Many of the companies that were minted during the 2008 recession and earlier dot-com bubble, like Salesforce and Google, are now having to adapt to survive. Some have even found themselves outrun by competitors that have found a way to stay nimble and bet on new products and ideas that have kept them innovating and in business.

"But many of the companies that have come to represent the technology industry today did not exist in the dot-com era or even materially exist during the Great Recession of 2008," Svensrund said. "Companies like Twitter, Dropbox, Asana, Okta and Twilio were all just getting started during the Great Recession. Many giants of our industry today, such as Zoom, Snowflake, and HashiCorp were all founded after the Great Recession."
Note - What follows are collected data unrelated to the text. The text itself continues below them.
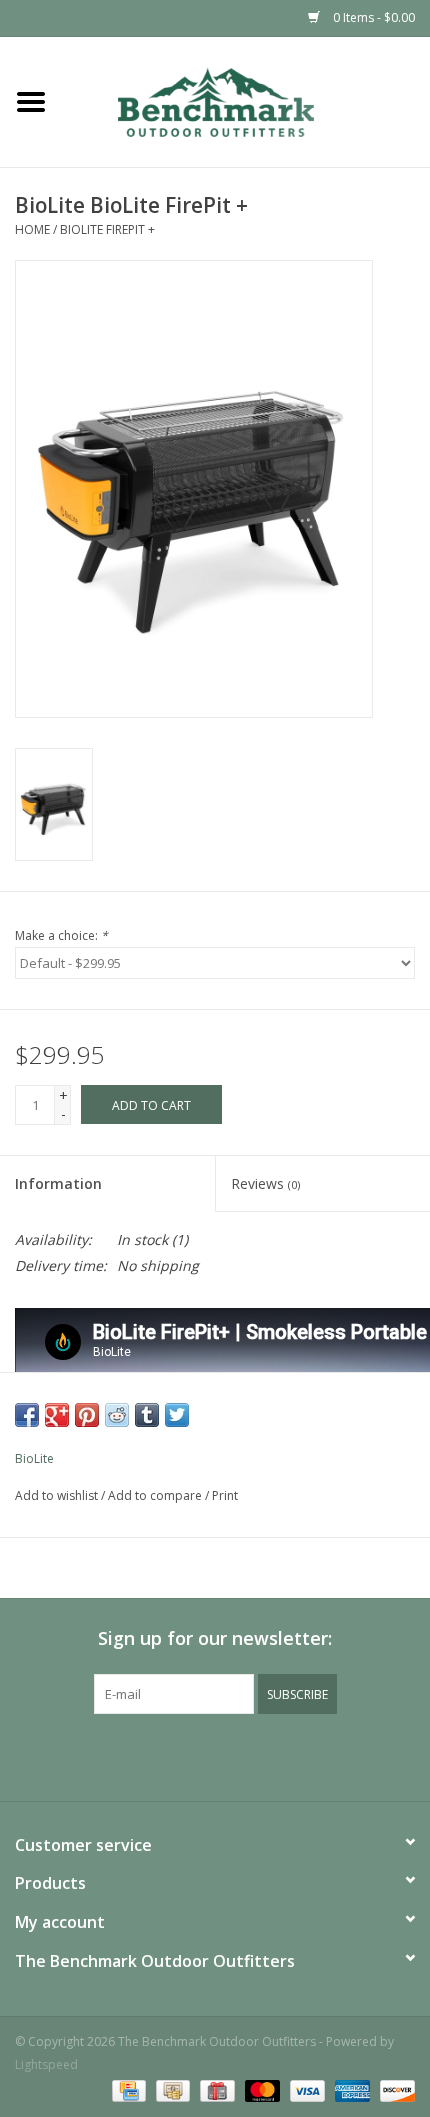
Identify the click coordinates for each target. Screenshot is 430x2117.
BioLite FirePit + (107, 229)
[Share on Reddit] (117, 1415)
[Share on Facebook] (27, 1415)
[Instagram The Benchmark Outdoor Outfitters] (233, 1755)
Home (32, 229)
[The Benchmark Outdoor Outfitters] (246, 100)
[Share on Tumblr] (147, 1415)
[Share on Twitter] (177, 1415)
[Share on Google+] (57, 1415)
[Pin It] (87, 1415)
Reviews (265, 1183)
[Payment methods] (127, 2089)
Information (58, 1183)
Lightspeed (46, 2064)
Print (225, 1495)
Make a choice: (61, 935)
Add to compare (156, 1495)
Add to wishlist (56, 1495)
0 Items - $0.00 (372, 17)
Will the tech bubble crash last?

For many investors, seeing the tech market lose value and disappoint some investors is just a natural part of the lifecycle of economics. What goes up must surely come down, they argue, and no company – not even one helmed by Mark Zuckerberg or Sergey Brin – can stay on top forever, they say.

"Tech stocks naturally see booms and busts as part of a regular market cycle. Similarly, bitcoin’s current price dip is in keeping with its historical price patterns," Matt Senter, CTO and co-founder of bitcoin rewards app Lolli, told USA TODAY.

"If anything, tech and bitcoin’s price patterns have stabilized at sustainable levels that are factoring in the transitional state of the market," he said. "Both bitcoin and tech prices are now reflecting cautious optimism toward a recovery from pre-recessionary conditions, taking into account slowing inflation and tentative economic growth."

Tobi Knaup is the co-founder and CEO of D2iQ, an enterprise cloud platform. Knaup said that tech is now showing signs of deflation, as business leaders look at new ways to boost business.

"Business decision-makers need to determine which initiatives are 'must haves' based on their direct impact on the business, and which ones are 'nice to have' because they are experimental, or still in the proof-of-value phase," Knaup told USA TODAY.

"CEOs now understand that investments in tech such as cloud-native platforms and AI will unlock new revenue streams, reduce operating costs and increase business agility," he said. "Many are using this time as an opportunity to become more competitive by investing in the right technology initiatives."

So should I invest in tech?


Dahl said that investors have spoken loudly and clearly about how little confidence they have in tech right now.

That includes a drop of 19% quarter-over-quarter in venture capital investing, a plummeting NASDAQ which has tumbled 27% since January, and continued bad news about cash reserves and paused projects from giants like Facebook and Netflix.

Dahl said, with that in mind, investors have some opportunities now to pick up some smart buys at a discount if they know where to look.

"Market downturns often go hand in hand with opportunities to invest, and right now stock prices are lower than they've been in months," she said. "Multiples in 2021 were very high, historical in fact, but they have come down. Although it will take some years for the multiplies to recover, this is the best time to look to invest in solid growth companies."